Wednesday, April 24, 2024

Half of Afghan Population Relies on Humanitarian Aids: Report

Immigration News

Arif Ahmadi
Arif Ahmadi
Arif Ahmadi holds a B.A. degree in Journalism. He works as an Editor & Content Writer for Khaama Press.
FILE: Half of Afghan Population Relies on Humanitarian Aids

Kabul, Afghanistan – United Nations High Commission for Refugees (UNHCR) says more than half of Afghanistan’s population is dependent on life-saving humanitarian assistance and protection, according to sources, suggesting one in two people do not know where their next meal come from.

This came at a time ever-Increasing poverty and political crisis in Afghanistan add up to the number of beggars across the country, forcing desperate families on Kabul streets.

The commission said it provides direct aid to the vulnerable people in Afghanistan, including provision of healthy centers and water projects that are of the primary needs of the citizens.

“Afghanistan’s people cannot be left behind. We provide direct aid to the most vulnerable,” UNHCR Canberra wrote in a tweet. “We build schools, health centers, water projects and roads to provide conditions for the voluntary return of refugees and displaced people when they feel ready.”

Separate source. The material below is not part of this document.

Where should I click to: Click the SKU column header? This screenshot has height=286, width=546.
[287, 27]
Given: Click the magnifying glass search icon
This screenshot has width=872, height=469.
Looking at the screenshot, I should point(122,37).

While the report suggests highly alarming struggle for basic needs of Afghan people – seeing an ever-increasing poverty across the country – the Ministry of Economy said its data show otherwise, arguing its plan could potentially protect the country from economic downfall.  

“Keeping food and fuel prices constant, keeping exchange rates constant, increasing imports and exports, attracting domestic and foreign investment, creating domestic and foreign projects are among the programs of the Ministry of Economy to reduce poverty in the country,” said Abdul Latif Nazari, Deputy Minister of Economy, as TOLOnews quoted.

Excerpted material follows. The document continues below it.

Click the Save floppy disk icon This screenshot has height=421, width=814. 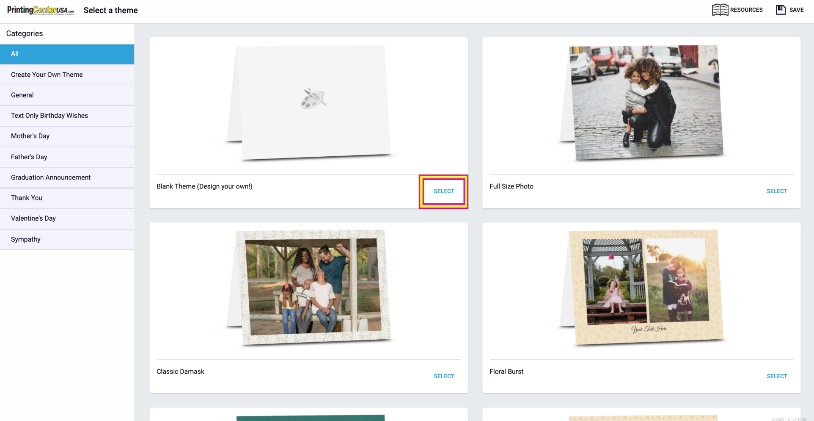tap(781, 10)
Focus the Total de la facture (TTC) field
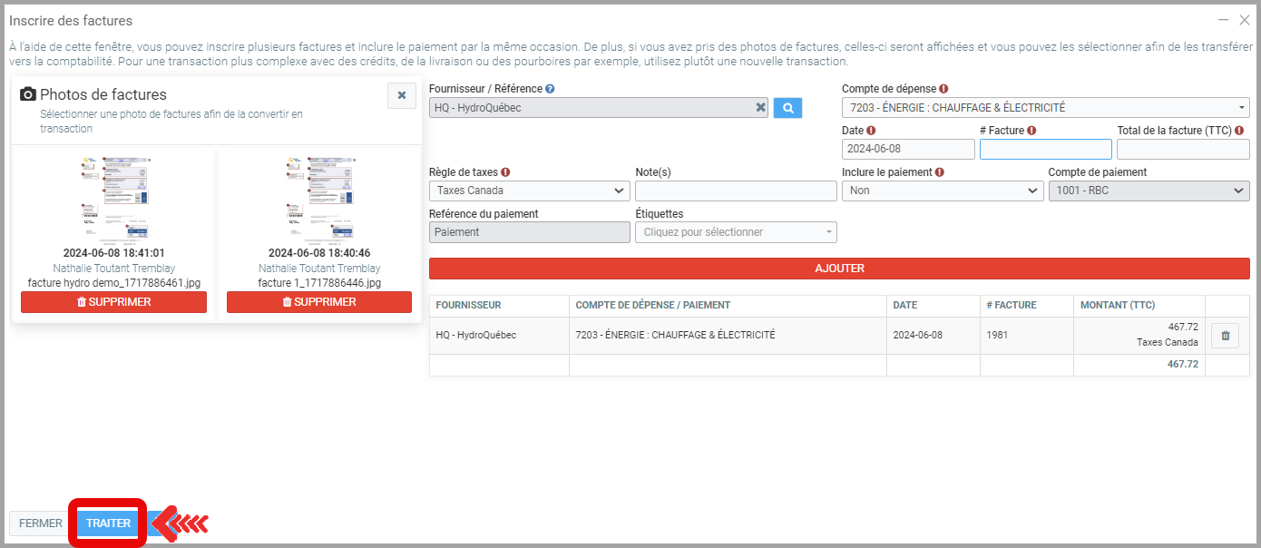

A number of Kabul residents say the increase in ongoing poverty and lack of employment have doubled their challenges, as many of them rely on daily incomes to run a family of five members on average.



“My economic situation is very bad. I have a car, but it has been twenty days that I haven’t worked,” said a resident of Kabul.

Meanwhile, economists called on the Islamic Emirate government to consider strategic plan that could provide job opportunities and help increase the country’s overall economy.

“The government should make clear and specific plans on the infrastructure programs that can create jobs, creating a mixed economic system and growth and development platforms to establish a direct relationship between foreign policy and economic policy,” said Shaker Yaghoubi, an economist.

The latest report from the National Bureau of Statistics shows that Afghanistan’s per capita income has dropped from $500 a year to $350 and food aid from UN agencies has not alleviated poverty in the country.

Ongoing political crisis since the takeover last August has “hit hard” private sectors in Afghanistan, where businesses were halted and put to uncertainty, according to a latest survey conducted by the World Bank.